STATED GOAL: Rewrite the records below, changing every "three-dot" to "ellipsis" and keeping everything else the same.

INPUT DATA:
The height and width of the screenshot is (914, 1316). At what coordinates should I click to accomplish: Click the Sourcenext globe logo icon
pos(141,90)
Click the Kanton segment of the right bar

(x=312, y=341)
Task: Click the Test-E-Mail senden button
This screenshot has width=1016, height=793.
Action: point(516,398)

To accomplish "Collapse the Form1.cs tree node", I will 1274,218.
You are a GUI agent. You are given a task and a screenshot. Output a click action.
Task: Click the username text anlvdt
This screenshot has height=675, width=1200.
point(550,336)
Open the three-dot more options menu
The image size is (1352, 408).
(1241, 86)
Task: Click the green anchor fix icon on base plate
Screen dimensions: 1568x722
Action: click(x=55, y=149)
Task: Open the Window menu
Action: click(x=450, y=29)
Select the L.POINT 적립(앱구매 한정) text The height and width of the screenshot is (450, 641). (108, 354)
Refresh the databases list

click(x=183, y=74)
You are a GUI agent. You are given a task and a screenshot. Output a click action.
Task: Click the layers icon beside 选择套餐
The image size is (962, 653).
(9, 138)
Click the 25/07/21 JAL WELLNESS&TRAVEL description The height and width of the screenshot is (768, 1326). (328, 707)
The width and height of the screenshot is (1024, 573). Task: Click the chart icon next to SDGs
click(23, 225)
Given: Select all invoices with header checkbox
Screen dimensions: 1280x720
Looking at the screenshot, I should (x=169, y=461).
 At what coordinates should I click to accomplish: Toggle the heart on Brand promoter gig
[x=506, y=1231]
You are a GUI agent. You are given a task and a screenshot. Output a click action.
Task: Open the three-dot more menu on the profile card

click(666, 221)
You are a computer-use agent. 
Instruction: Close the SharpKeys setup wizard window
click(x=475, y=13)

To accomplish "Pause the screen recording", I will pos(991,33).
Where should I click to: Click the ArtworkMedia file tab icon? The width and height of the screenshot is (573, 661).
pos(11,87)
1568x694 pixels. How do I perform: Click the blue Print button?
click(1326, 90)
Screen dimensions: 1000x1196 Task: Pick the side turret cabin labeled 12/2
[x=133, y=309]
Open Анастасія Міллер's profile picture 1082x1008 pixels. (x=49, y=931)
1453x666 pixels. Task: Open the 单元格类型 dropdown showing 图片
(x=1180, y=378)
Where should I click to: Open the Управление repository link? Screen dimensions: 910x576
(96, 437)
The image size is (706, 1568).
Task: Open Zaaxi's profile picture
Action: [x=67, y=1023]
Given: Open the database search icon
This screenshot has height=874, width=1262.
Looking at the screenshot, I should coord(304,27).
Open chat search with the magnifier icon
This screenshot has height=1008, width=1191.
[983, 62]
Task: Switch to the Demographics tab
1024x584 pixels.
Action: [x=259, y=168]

RESULT OF THIS TASK:
The height and width of the screenshot is (914, 1316). At what coordinates should I click to accomplish: Click the Sourcenext globe logo icon
pos(141,90)
Click the Kanton segment of the right bar

(x=312, y=341)
Task: Click the Test-E-Mail senden button
This screenshot has width=1016, height=793.
Action: point(516,398)

To accomplish "Collapse the Form1.cs tree node", I will 1274,218.
You are a GUI agent. You are given a task and a screenshot. Output a click action.
Task: Click the username text anlvdt
This screenshot has height=675, width=1200.
point(550,336)
Open the ellipsis more options menu
The image size is (1352, 408).
(1241, 86)
Task: Click the green anchor fix icon on base plate
Screen dimensions: 1568x722
Action: click(x=55, y=149)
Task: Open the Window menu
Action: click(x=450, y=29)
Select the L.POINT 적립(앱구매 한정) text The height and width of the screenshot is (450, 641). (108, 354)
Refresh the databases list

click(x=183, y=74)
You are a GUI agent. You are given a task and a screenshot. Output a click action.
Task: Click the layers icon beside 选择套餐
The image size is (962, 653).
(9, 138)
Click the 25/07/21 JAL WELLNESS&TRAVEL description The height and width of the screenshot is (768, 1326). (328, 707)
The width and height of the screenshot is (1024, 573). Task: Click the chart icon next to SDGs
click(23, 225)
Given: Select all invoices with header checkbox
Screen dimensions: 1280x720
Looking at the screenshot, I should (x=169, y=461).
 At what coordinates should I click to accomplish: Toggle the heart on Brand promoter gig
[x=506, y=1231]
You are a GUI agent. You are given a task and a screenshot. Output a click action.
Task: Open the ellipsis more menu on the profile card

click(666, 221)
You are a computer-use agent. 
Instruction: Close the SharpKeys setup wizard window
click(x=475, y=13)

To accomplish "Pause the screen recording", I will pos(991,33).
Where should I click to: Click the ArtworkMedia file tab icon? The width and height of the screenshot is (573, 661).
pos(11,87)
1568x694 pixels. How do I perform: Click the blue Print button?
click(1326, 90)
Screen dimensions: 1000x1196 Task: Pick the side turret cabin labeled 12/2
[x=133, y=309]
Open Анастасія Міллер's profile picture 1082x1008 pixels. (x=49, y=931)
1453x666 pixels. Task: Open the 单元格类型 dropdown showing 图片
(x=1180, y=378)
Where should I click to: Open the Управление repository link? Screen dimensions: 910x576
(96, 437)
The image size is (706, 1568).
Task: Open Zaaxi's profile picture
Action: [x=67, y=1023]
Given: Open the database search icon
This screenshot has height=874, width=1262.
Looking at the screenshot, I should coord(304,27).
Open chat search with the magnifier icon
This screenshot has height=1008, width=1191.
[983, 62]
Task: Switch to the Demographics tab
1024x584 pixels.
Action: [x=259, y=168]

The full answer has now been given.